_Prompt_
What you return must be exactly the lines running from the one with "You are a computer-use" to the end of the data below, inclusive, and nothing more.

_Exercise data_
>>>

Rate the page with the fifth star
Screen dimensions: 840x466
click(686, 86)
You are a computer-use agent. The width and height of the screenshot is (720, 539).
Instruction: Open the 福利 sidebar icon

<<<

_Task response_
You are a computer-use agent. The width and height of the screenshot is (720, 539).
Instruction: Open the 福利 sidebar icon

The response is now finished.